Background and problem
I am using Gaussian Processes (GP) for regression and subsequent Bayesian optimization (BO). For regression I use the gpml package for MATLAB with several custom-made modifications, but the problem is general.
It is a well-known fact that when two training inputs are too close in input space, the covariance matrix may become not-positive definite (there are several questions about it on this site). As a result, the Cholesky decomposition of the covariance matrix, necessary for various GP computations, may fail due to numerical error. This happened to me in several cases when performing BO with the objective functions I am using, and I'd like to fix it.
Proposed solutions
AFAIK, the standard solution to alleviate ill-conditioning is to add a ridge or nugget to the diagonal of the covariance matrix. For GP regression, this amounts to adding (or increasing, if already present) observation noise.
So far so good. I modified the code for exact inference of gpml so that whenever the Cholesky decomposition fails, I try to fix the covariance matrix to the closest symmetric positive definite (SPD) matrix in Frobenius norm, inspired by this MATLAB code by John d'Errico. The rationale is to minimize intervention on the original matrix.
This workaround does the job, but I noticed that the performance of BO reduced substantially for some functions — possibly whenever the algorithm would need to zoom-in in some area (e.g., because it's getting nearer to the minimum, or because the length scales of the problem become non-uniformly small). This behaviour makes sense since I am effectively increasing the noise whenever two input points get too close, but of course it's not ideal.
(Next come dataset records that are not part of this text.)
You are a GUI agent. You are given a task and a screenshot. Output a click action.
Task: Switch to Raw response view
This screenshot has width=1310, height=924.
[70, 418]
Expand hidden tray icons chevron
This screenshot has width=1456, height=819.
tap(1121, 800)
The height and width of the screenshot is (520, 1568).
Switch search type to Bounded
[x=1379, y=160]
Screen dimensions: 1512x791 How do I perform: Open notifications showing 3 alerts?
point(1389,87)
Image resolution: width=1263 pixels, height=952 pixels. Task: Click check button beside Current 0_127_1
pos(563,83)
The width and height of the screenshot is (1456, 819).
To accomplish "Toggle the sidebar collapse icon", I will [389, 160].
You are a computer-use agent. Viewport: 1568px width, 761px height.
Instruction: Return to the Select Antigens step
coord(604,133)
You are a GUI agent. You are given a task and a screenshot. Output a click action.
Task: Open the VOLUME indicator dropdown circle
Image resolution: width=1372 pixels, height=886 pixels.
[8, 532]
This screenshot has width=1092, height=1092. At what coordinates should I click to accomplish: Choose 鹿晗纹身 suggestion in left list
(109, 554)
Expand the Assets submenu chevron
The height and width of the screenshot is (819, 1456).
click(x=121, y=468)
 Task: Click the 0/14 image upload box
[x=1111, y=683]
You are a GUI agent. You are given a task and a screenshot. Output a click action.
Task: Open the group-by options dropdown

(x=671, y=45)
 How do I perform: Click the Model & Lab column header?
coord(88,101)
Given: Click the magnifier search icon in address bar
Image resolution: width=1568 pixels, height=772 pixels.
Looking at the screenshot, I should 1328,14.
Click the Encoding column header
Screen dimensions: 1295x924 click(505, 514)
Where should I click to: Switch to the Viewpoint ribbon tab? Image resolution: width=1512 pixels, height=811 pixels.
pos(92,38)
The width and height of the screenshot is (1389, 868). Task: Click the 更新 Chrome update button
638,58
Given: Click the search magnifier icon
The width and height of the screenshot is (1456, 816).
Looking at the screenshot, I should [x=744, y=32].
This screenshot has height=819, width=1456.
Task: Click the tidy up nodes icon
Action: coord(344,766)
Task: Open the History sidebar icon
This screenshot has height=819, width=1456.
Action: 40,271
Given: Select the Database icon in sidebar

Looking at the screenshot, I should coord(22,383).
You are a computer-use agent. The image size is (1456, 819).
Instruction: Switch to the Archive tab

Alternatively, I could just remove problematic points, but again, sometimes I need the input points to be close.
Question
I don't think that numerical issues with Cholesky factorization of GP's covariance matrices is a novel problem, but to my surprise I couldn't find many solutions so far, aside of increasing the noise or removing points that are too close to each other. On the other hand, it is true that some of my functions are pretty badly behaved, so perhaps my situation is not so typical.
Any suggestion/reference that could be useful here?
Best Answer
Another option is to essentially average the points causing - for example if you have 1000 points and 50 cause issues, you could take the optimal low rank approximation using the first 950 eigenvalues / vectors. However, this isn't far off removing the datapoints close together which you said you would rather not do. Please bear in mind though that as you add jitter you reduce the degrees of freedom - ie each point influences your prediction less, so this could be worse than using less points.
Another option (which I personally think is neat) is to combine the two points in a slights smarter way. You could for instance take 2 points and combine them into one but also use them to determine an approximation for the gradient too. To include gradient information all you need from your kernel is to find $dxk(x,x')$ and $dxdx'k(x,x')$. Derivatives usually have no correlation with their observation so you don't run into conditioning issues and retain local information.
Edit:
Based on the comments I thought I would elaborate what I meant by including derivative observations. If we use a gaussian kernel (as an example),
$k_{x,x'} = k(x, x') = \sigma\exp(-\frac{(x-x')^2}{l^2})$
its derivatives are,
$k_{dx,x'} =\frac{dk(x, x')}{dx} = - \frac{2(x-x')}{l^2} \sigma\exp(-\frac{(x-x')^2}{l^2})$
$k_{dx,dx'} =\frac{d^2k(x, x')}{dxdx'} = 2 \frac{l^2 - 2(x-x')}{l^4} \sigma\exp(-\frac{(x-x')^2}{l^2})$
Now, let us assume we have some data point $\{x_i, y_i ; i = 1,...,n \}$ and a derivative at $x_1$ which I'll call $m_1$.
Let $Y = [m_1, y_1, \dots, y_n]$, then we use a single standard GP with covariance matrix as,
$K = \left( \begin{array}{cccc} k_{dx_0,dx_0} & k_{dx_0,x_0} & \dots & k_{dx_0,x_n} \\ k_{dx_0,x_0} & k_{x_0,x_0} & \dots & k_{x_0,x_n} \\ \vdots & \vdots & \ddots & \vdots \\ k_{dx_0,x_n} & k_{x_0,x_n} & \dots & k_{x_n,x_n} \end{array} \right)$
The rest of the GP is the same as usual.